WHAT TO DO: What you give back should match the listing word for word.

>>>>>

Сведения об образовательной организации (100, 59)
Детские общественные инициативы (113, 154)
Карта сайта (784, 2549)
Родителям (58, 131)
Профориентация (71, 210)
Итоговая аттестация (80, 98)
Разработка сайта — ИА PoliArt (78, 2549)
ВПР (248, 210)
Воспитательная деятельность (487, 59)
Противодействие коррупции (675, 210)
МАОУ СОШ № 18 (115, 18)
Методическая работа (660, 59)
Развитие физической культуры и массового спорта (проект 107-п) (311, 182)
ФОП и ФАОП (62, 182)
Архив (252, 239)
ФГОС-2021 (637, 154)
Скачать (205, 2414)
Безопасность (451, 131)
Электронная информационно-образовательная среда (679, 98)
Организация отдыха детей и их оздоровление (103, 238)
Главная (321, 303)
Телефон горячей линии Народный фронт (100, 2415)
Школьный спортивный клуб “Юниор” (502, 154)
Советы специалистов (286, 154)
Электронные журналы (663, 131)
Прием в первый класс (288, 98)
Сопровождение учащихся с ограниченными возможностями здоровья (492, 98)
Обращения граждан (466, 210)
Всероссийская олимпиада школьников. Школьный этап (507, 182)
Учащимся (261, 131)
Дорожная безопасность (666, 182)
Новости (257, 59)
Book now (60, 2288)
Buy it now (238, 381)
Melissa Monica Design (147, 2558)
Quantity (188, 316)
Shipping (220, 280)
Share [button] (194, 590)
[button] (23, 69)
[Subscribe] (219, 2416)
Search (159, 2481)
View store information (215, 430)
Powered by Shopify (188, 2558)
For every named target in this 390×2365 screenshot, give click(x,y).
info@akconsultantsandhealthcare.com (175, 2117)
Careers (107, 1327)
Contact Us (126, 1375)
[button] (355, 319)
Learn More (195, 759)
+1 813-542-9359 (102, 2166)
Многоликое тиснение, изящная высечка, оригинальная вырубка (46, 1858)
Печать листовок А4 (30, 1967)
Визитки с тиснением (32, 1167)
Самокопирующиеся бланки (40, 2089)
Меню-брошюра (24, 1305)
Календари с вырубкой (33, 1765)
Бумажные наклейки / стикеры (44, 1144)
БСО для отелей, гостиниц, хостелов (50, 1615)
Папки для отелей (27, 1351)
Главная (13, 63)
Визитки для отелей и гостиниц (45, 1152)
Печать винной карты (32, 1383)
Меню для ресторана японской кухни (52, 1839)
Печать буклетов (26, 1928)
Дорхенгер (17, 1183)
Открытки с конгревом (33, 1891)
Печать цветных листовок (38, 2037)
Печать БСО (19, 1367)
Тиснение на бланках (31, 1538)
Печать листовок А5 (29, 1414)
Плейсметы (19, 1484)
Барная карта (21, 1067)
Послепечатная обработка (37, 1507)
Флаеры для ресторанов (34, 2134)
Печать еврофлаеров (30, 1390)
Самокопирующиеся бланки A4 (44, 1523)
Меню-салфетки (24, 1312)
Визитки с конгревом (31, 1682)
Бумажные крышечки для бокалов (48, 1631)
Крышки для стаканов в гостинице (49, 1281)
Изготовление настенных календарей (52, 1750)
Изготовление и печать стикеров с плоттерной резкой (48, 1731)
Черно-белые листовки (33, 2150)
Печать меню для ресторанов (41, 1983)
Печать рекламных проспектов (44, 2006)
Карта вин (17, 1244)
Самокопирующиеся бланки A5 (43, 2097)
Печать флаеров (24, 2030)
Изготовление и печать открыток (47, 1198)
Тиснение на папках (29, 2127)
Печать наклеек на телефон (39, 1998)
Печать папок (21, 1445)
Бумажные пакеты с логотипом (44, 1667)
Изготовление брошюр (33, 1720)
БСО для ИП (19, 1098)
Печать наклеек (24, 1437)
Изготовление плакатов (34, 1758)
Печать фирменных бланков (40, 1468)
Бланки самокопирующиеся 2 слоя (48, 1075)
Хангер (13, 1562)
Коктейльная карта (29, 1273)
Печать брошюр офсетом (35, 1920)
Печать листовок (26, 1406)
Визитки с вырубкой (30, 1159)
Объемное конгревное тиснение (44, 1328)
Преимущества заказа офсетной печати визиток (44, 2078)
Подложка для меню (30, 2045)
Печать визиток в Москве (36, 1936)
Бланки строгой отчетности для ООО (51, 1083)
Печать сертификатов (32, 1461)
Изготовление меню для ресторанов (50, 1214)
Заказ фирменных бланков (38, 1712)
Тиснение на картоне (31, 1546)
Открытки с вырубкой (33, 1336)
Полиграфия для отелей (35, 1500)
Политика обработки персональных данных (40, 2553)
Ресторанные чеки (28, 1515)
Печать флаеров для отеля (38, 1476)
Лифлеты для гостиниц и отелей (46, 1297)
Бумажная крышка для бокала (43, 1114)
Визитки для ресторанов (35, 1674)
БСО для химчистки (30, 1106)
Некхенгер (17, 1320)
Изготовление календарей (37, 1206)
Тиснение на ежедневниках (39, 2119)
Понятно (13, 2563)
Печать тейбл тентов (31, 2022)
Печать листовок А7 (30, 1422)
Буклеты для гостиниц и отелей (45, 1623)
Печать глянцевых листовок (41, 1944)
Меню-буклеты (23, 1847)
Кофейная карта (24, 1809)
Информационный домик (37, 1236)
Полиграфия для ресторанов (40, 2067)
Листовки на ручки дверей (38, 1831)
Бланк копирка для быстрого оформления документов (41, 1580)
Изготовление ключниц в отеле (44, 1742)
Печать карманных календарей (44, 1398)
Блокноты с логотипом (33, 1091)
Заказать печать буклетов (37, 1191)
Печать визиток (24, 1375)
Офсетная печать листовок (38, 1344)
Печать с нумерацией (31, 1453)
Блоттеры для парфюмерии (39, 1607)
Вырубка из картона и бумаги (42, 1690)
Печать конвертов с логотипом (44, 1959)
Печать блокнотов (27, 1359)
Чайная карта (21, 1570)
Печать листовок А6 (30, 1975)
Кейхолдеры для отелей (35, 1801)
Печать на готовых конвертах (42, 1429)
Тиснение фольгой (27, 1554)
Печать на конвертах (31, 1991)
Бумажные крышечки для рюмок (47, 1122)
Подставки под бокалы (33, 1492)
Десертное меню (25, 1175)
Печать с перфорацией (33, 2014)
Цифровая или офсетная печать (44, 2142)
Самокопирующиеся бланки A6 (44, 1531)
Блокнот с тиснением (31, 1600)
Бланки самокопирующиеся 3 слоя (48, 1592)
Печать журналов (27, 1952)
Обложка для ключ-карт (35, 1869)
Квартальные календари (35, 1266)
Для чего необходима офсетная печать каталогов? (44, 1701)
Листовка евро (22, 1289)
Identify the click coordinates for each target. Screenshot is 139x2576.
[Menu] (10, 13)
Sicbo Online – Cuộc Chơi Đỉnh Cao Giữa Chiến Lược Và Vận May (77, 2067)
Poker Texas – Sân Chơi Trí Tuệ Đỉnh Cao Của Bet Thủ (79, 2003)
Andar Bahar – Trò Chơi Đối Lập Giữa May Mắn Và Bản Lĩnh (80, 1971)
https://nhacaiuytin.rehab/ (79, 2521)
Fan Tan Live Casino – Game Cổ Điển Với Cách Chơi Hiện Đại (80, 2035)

<<<<<

SOLUTION TO THE PROBLEM:
Сведения об образовательной организации (100, 59)
Детские общественные инициативы (113, 154)
Карта сайта (784, 2549)
Родителям (58, 131)
Профориентация (71, 210)
Итоговая аттестация (80, 98)
Разработка сайта — ИА PoliArt (78, 2549)
ВПР (248, 210)
Воспитательная деятельность (487, 59)
Противодействие коррупции (675, 210)
МАОУ СОШ № 18 (115, 18)
Методическая работа (660, 59)
Развитие физической культуры и массового спорта (проект 107-п) (311, 182)
ФОП и ФАОП (62, 182)
Архив (252, 239)
ФГОС-2021 (637, 154)
Скачать (205, 2414)
Безопасность (451, 131)
Электронная информационно-образовательная среда (679, 98)
Организация отдыха детей и их оздоровление (103, 238)
Главная (321, 303)
Телефон горячей линии Народный фронт (100, 2415)
Школьный спортивный клуб “Юниор” (502, 154)
Советы специалистов (286, 154)
Электронные журналы (663, 131)
Прием в первый класс (288, 98)
Сопровождение учащихся с ограниченными возможностями здоровья (492, 98)
Обращения граждан (466, 210)
Всероссийская олимпиада школьников. Школьный этап (507, 182)
Учащимся (261, 131)
Дорожная безопасность (666, 182)
Новости (257, 59)
Book now (60, 2288)
Buy it now (238, 381)
Melissa Monica Design (147, 2558)
Quantity (188, 316)
Shipping (220, 280)
Share [button] (194, 590)
[button] (23, 69)
[Subscribe] (219, 2416)
Search (159, 2481)
View store information (215, 430)
Powered by Shopify (188, 2558)
For every named target in this 390×2365 screenshot, give click(x,y).
info@akconsultantsandhealthcare.com (175, 2117)
Careers (107, 1327)
Contact Us (126, 1375)
[button] (355, 319)
Learn More (195, 759)
+1 813-542-9359 (102, 2166)
Многоликое тиснение, изящная высечка, оригинальная вырубка (46, 1858)
Печать листовок А4 (30, 1967)
Визитки с тиснением (32, 1167)
Самокопирующиеся бланки (40, 2089)
Меню-брошюра (24, 1305)
Календари с вырубкой (33, 1765)
Бумажные наклейки / стикеры (44, 1144)
БСО для отелей, гостиниц, хостелов (50, 1615)
Папки для отелей (27, 1351)
Главная (13, 63)
Визитки для отелей и гостиниц (45, 1152)
Печать винной карты (32, 1383)
Меню для ресторана японской кухни (52, 1839)
Печать буклетов (26, 1928)
Дорхенгер (17, 1183)
Открытки с конгревом (33, 1891)
Печать цветных листовок (38, 2037)
Печать БСО (19, 1367)
Тиснение на бланках (31, 1538)
Печать листовок А5 (29, 1414)
Плейсметы (19, 1484)
Барная карта (21, 1067)
Послепечатная обработка (37, 1507)
Флаеры для ресторанов (34, 2134)
Печать еврофлаеров (30, 1390)
Самокопирующиеся бланки A4 (44, 1523)
Меню-салфетки (24, 1312)
Визитки с конгревом (31, 1682)
Бумажные крышечки для бокалов (48, 1631)
Крышки для стаканов в гостинице (49, 1281)
Изготовление настенных календарей (52, 1750)
Изготовление и печать стикеров с плоттерной резкой (48, 1731)
Черно-белые листовки (33, 2150)
Печать меню для ресторанов (41, 1983)
Печать рекламных проспектов (44, 2006)
Карта вин (17, 1244)
Самокопирующиеся бланки A5 (43, 2097)
Печать флаеров (24, 2030)
Изготовление и печать открыток (47, 1198)
Тиснение на папках (29, 2127)
Печать наклеек на телефон (39, 1998)
Печать папок (21, 1445)
Бумажные пакеты с логотипом (44, 1667)
Изготовление брошюр (33, 1720)
БСО для ИП (19, 1098)
Печать наклеек (24, 1437)
Изготовление плакатов (34, 1758)
Печать фирменных бланков (40, 1468)
Бланки самокопирующиеся 2 слоя (48, 1075)
Хангер (13, 1562)
Коктейльная карта (29, 1273)
Печать брошюр офсетом (35, 1920)
Печать листовок (26, 1406)
Визитки с вырубкой (30, 1159)
Объемное конгревное тиснение (44, 1328)
Преимущества заказа офсетной печати визиток (44, 2078)
Подложка для меню (30, 2045)
Печать визиток в Москве (36, 1936)
Бланки строгой отчетности для ООО (51, 1083)
Печать сертификатов (32, 1461)
Изготовление меню для ресторанов (50, 1214)
Заказ фирменных бланков (38, 1712)
Тиснение на картоне (31, 1546)
Открытки с вырубкой (33, 1336)
Полиграфия для отелей (35, 1500)
Политика обработки персональных данных (40, 2553)
Ресторанные чеки (28, 1515)
Печать флаеров для отеля (38, 1476)
Лифлеты для гостиниц и отелей (46, 1297)
Бумажная крышка для бокала (43, 1114)
Визитки для ресторанов (35, 1674)
БСО для химчистки (30, 1106)
Некхенгер (17, 1320)
Изготовление календарей (37, 1206)
Тиснение на ежедневниках (39, 2119)
Понятно (13, 2563)
Печать тейбл тентов (31, 2022)
Печать листовок А7 (30, 1422)
Буклеты для гостиниц и отелей (45, 1623)
Печать глянцевых листовок (41, 1944)
Меню-буклеты (23, 1847)
Кофейная карта (24, 1809)
Информационный домик (37, 1236)
Полиграфия для ресторанов (40, 2067)
Листовки на ручки дверей (38, 1831)
Бланк копирка для быстрого оформления документов (41, 1580)
Изготовление ключниц в отеле (44, 1742)
Печать карманных календарей (44, 1398)
Блокноты с логотипом (33, 1091)
Заказать печать буклетов (37, 1191)
Печать визиток (24, 1375)
Офсетная печать листовок (38, 1344)
Печать с нумерацией (31, 1453)
Блоттеры для парфюмерии (39, 1607)
Вырубка из картона и бумаги (42, 1690)
Печать конвертов с логотипом (44, 1959)
Печать блокнотов (27, 1359)
Чайная карта (21, 1570)
Печать листовок А6 (30, 1975)
Кейхолдеры для отелей (35, 1801)
Печать на готовых конвертах (42, 1429)
Тиснение фольгой (27, 1554)
Печать на конвертах (31, 1991)
Бумажные крышечки для рюмок (47, 1122)
Подставки под бокалы (33, 1492)
Десертное меню (25, 1175)
Печать с перфорацией (33, 2014)
Цифровая или офсетная печать (44, 2142)
Самокопирующиеся бланки A6 (44, 1531)
Блокнот с тиснением (31, 1600)
Бланки самокопирующиеся 3 слоя (48, 1592)
Печать журналов (27, 1952)
Обложка для ключ-карт (35, 1869)
Квартальные календари (35, 1266)
Для чего необходима офсетная печать каталогов? (44, 1701)
Листовка евро (22, 1289)
Identify the click coordinates for each target. Screenshot is 139x2576.
[Menu] (10, 13)
Sicbo Online – Cuộc Chơi Đỉnh Cao Giữa Chiến Lược Và Vận May (77, 2067)
Poker Texas – Sân Chơi Trí Tuệ Đỉnh Cao Của Bet Thủ (79, 2003)
Andar Bahar – Trò Chơi Đối Lập Giữa May Mắn Và Bản Lĩnh (80, 1971)
https://nhacaiuytin.rehab/ (79, 2521)
Fan Tan Live Casino – Game Cổ Điển Với Cách Chơi Hiện Đại (80, 2035)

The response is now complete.